Prestigiatore. Le mani nascondono il trucco, il tocco, l’oggetto. Il trasformismo nasconde la polvere del nulla. Achille Vauro è un trucco di magia bianca di Gucci. Se intende farci scandalizzare, ricordi, vista la visibilità che ha, che non abbiamo ancora un piano vaccinale adeguato e siamo costretti, un anno dopo dal primo lockdown totale, a ricorrere ancora a un lockdown, oppure si ricordi delle pazzie di Guido Keller. Altrimenti farà la fine della rana crocifissa di Kippenberger.
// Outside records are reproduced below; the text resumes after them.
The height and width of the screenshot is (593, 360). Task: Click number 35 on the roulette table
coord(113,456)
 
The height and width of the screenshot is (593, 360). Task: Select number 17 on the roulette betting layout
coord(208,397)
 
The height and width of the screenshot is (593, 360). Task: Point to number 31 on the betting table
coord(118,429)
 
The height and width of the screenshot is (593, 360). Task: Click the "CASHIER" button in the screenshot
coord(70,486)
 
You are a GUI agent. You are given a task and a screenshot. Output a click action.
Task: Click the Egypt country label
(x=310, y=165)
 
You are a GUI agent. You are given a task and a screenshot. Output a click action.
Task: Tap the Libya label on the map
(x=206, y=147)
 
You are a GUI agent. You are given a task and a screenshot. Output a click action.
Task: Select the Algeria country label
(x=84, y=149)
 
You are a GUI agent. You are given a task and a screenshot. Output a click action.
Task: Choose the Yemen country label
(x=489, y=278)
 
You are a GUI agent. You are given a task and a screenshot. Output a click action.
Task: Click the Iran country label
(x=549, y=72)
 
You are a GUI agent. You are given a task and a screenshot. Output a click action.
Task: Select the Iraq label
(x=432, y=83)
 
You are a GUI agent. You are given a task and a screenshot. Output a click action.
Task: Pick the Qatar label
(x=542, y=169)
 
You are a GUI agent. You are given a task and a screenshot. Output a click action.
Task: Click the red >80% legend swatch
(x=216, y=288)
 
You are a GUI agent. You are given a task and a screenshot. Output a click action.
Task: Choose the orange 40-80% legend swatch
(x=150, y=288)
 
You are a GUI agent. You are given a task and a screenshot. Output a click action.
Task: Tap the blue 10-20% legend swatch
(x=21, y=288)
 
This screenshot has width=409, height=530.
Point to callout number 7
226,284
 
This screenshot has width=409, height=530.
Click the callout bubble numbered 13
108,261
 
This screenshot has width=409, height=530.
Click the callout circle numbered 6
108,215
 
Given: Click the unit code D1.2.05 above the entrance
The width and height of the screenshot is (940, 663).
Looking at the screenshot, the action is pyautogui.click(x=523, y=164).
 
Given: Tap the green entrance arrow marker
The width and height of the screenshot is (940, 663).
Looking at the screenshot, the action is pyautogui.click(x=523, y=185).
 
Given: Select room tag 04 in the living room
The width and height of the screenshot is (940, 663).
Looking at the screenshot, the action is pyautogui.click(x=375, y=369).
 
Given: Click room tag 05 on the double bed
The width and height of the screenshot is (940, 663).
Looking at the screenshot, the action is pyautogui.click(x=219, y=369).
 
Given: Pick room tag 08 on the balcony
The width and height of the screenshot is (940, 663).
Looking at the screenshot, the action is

Achille Vario appare a Sanremo e scompare alla fine del festival. Achille Vauro, in realtà, è un’illusione di normalità, un flash momentaneo e abbagliante che non ha alle spalle il sapere del teatro di De Filippo, né la barcollante lucidità di un tizio terminale nascosto tra gli “eh già” del vecchio Vasco Rossi. Non c’è coltivazione nella voluta causalità. Non parla di periferie drogate, non è prosecuzione del disagio dell’Amore tossico di Caligari. Non è lo schizzo di sangue sul muro sparato da una siringa. Achille Vauro non ha la forza di Renato Zero. Vuole fare il glam rock? Accontentando i crismi dei malati capricci odierni, per quanto mi riguarda, può anche fare Claudio Monteverdi. Tanto vale…
Achille Vauro non esiste, esiste la sua intenzione, per altro vista e rivista: Achille Sauro. È un bluff. È un essere mitologico: metà Achille, metà Vauro, entrambi colti dallo sforzo di essere forzatamente, sempiternamente, provocatori in un’estetica acchiappa consenso che non ha mai la nobiltà della trasgressione, della rappresentanza sottoculturale, non genera cultura o sottocultura, della carne dipinta in un’anima spersa in qualche lotto metasovietico. Egli incarna la perfetta normalità globale, oggigiorno, quella dell’ambiguità sessuale, dei confini inesistenti, del limite da superare, dell’uguaglianza sradicata. Che noia pelosa. Diteci altro, fateci altro, per favore.
Achille Vauro è qui per farci parlare di sé, per essere legittimato e ci sta riuscendo. Come sta riuscendo a rianimare in me, atto del tutto insperato, il primo Vasco Rossi. Ti chiedo scusa Vasco. Insomma ancora i tatuaggi in faccia, il bacetto col maschietto, il vestitino nuovo. Il quadretto preistorico è bell’appesso al(l’Achille) Muro di un tempo che sta facendo estinguere gli uomini, altro che la glaciazione (delle idee). Quando rinascerà un Lucio Battisti, crederò a qualche forma di rivoluzione.
Un individuo obbrobrioso tristemente seguito da troppi giovani che tristemente non riescono a crescere.